Setting up the Xbox One could not be any easier. Microsoft has done a good job with the setup-wizards and the physical connections are as simple as can be, thanks to HDMI. Despite its myriad of capabilities, you can go from a sealed box to a working console in a matter of minutes, not counting the download times that will be necessary to update the console the first time it connects to the web.
Assuming you want to use the Xbox One’s TV pass-thru feature, connecting up the console requires little more than attaching and HDMI cable from the Xbox One’s output to an input on your TV (or receiver) and attaching a second HDMI cable from the output on you cable/set-top box to the HDMI input on the Xbox. You’ll then need to connect power (obviously) and plug-in the Kinect sensor, which uses only a single cable. The only other optional cable to connect would be an Ethernet cable if you want the console hard-wired to your network, otherwise it’s got WiFi if you prefer to use a wireless network connection.
After all of the physical connections are made, simply power up the console and follow the on-screen wizard to create an account or sign-in with an existing Microsoft account and technically you’re ready to go. You can customize your avatar or gamertag photo as well if you so choose, but it’s not a necessity. If you’re using the TV pass-thru, you’ll have to run through another wizard the first time you run the TV app, but it’s quick and easy too. You simply enter your zip code, pick your cable provider, and select your brand of TV, and that’s it. The Xbox will try a few IR codes to make sure the IR blaster is correctly controlling your TV and set-top box and then you're done.
We should point out that he Kinect sensor DOES NOT have to be in line-of-sight with your set-top box for the IR blaster function to work (watch the video on page one to see how our setup was configured). Because the Kinect is powered, it can transmit a much wider and stronger IR signal than a handheld remote control. As such, the reflections throughout the room should allow the Xbox One to control things even when they're not very close to each other. In our setup, we found the IR blaster to work well, though it was a little slow selecting high number channels. Check out the video on page one of this article to see what we mean.
Much has been said about the Xbox 360, the thermal issues of early revisions of the console, and the dreaded Red Ring of Death that could crop up as a result. As such, there have been concerns that the much more powerful Xbox One may run hot and loud, but we can say that is absolutely NOT the case. Discs spinning in the Xbox One produce more noise than the system’s cooling fan, and the relatively large heatsink/fan mounted to the custom 8-core AMD APU is more than capable of cooling the chip. Remember, the Xbox One’s APU is based on AMD’s low-power Jaguar core, and it’s clocked at only 1.75GHz (with an 853MHz GPU).

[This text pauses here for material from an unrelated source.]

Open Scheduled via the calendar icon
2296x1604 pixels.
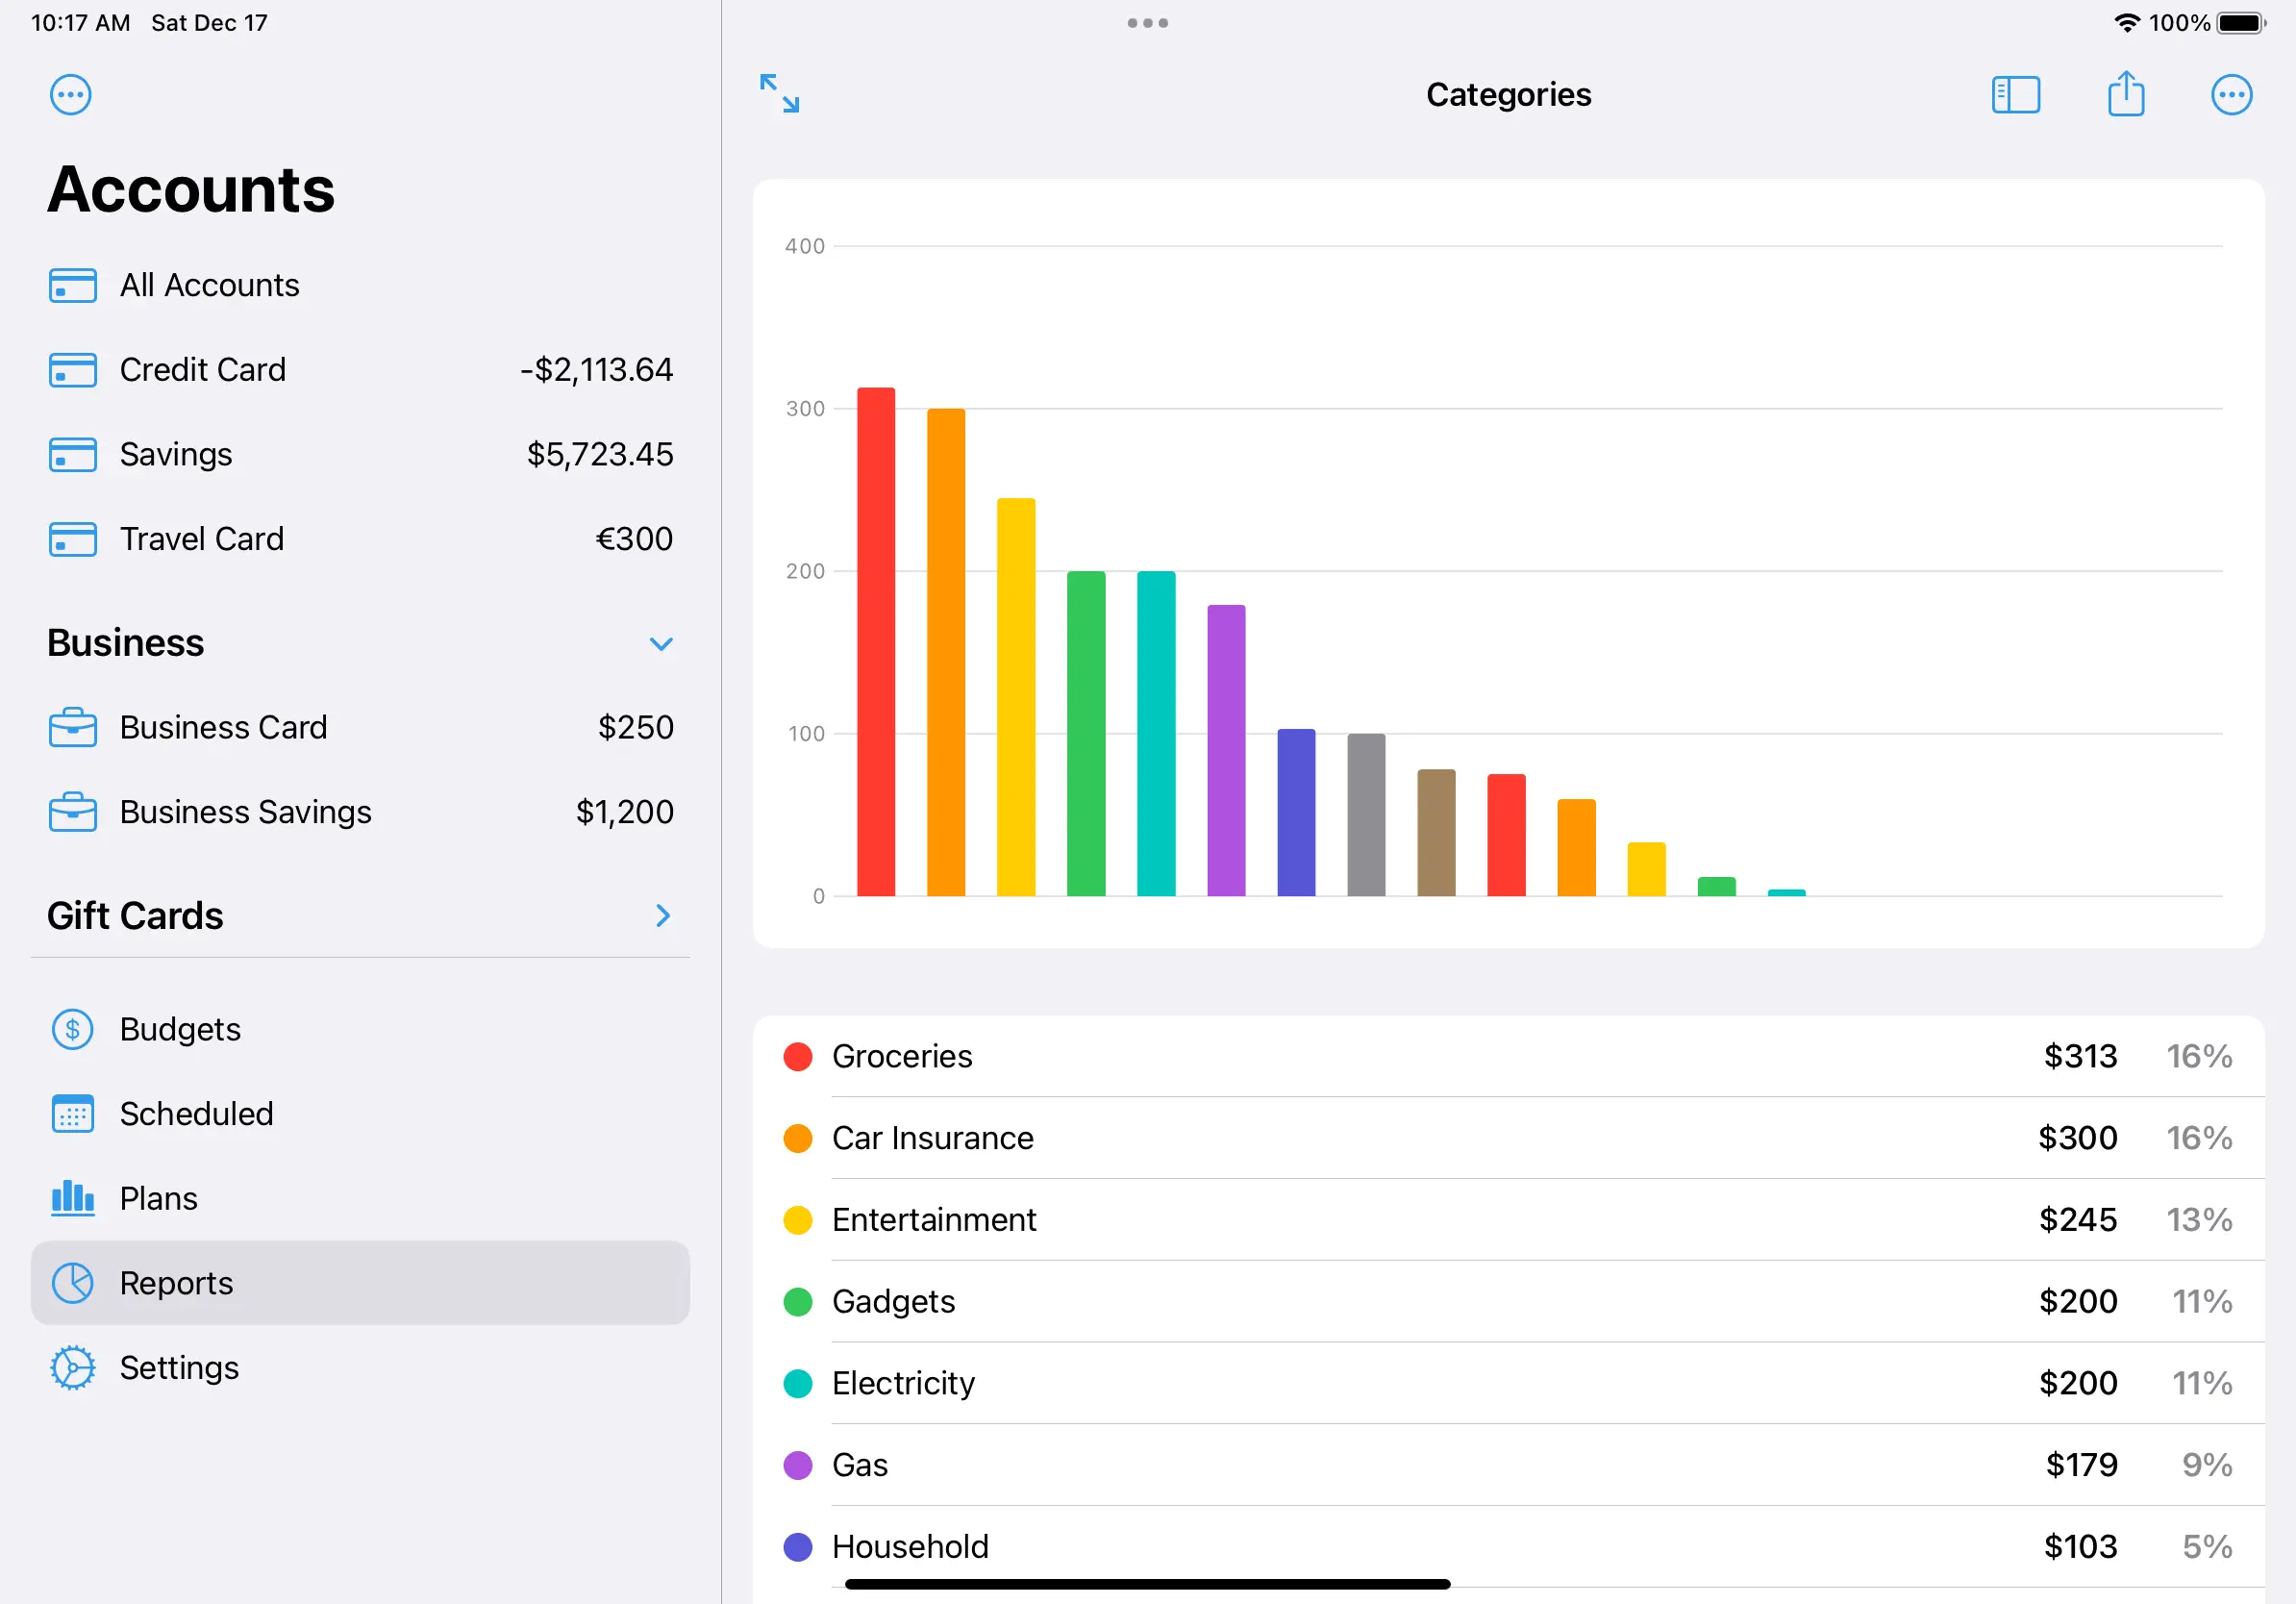click(72, 1113)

Roughly equivalent chips of that type on the PC side fit in thin and light laptops, which would have coolers a fraction of the size of the Xbox One’s thermal solution.
Heat and noise are of no concern on the Xbox One, but to quantify power consumption we whipped out the ol' trusty power meter to see just how much juice the Xbox One would use under various conditions.
We monitored the Xbox One’s power consumption with the device in standby (off, but monitoring the Kinect sensor for the “Xbox On” command), while idling with the Kinect Sensor unplugged and the TV dimmed, while sitting at the dashboard not running any apps, while running a game but sitting idle at the game's main menu, and finally while gaming with Killer Instinct.
As you can see, the Xbox One uses only a single watt of power when sitting in standby. If you want to use the Xbox One’s voice controls to power it up as soon as you walk into a room, you can do so without fear that the device is using a lot of power.
Power shoots way up from there, however. While on, but idle, the Xbox One used 53 watts of power. While sitting at the dashboard with the Kinect enabled, the Xbox One’s power consumption jumped up to 69 watts, while sitting at an in-game menu, it hit 86 watts, and then while actually gaming, power consumption went up to 103 watts. All told, the system is not a power hog, but idle power seems high, even in comparison to a relatively high-end PC. For example, a Haswell-based Core i7-4770K powered rig will idle in the mid-30 watt range, though that's with integrated graphics. Remember, though, this is power consumption for the Xbox One and the Kinect sensor combined.
We put together the image above to show just how the Xbox One's power consumption translates into heat production. We fired up a game of Ryse: Son of Rome (which is probably the most visually taxing of the system's launch titles) and played the game for about 20 - 25 minutes. While the game was still running, we then used a Mastercool IR Thermometer to sample temperatures from various points around the Xbox One. Room temperature during this test was about 66°F.
As the image shows, the only parts of the Xbox One that heat up significantly are the areas immediately surrounding its APU. The warmest point was directly above the APU, which peaked at 106°F (41.1°C).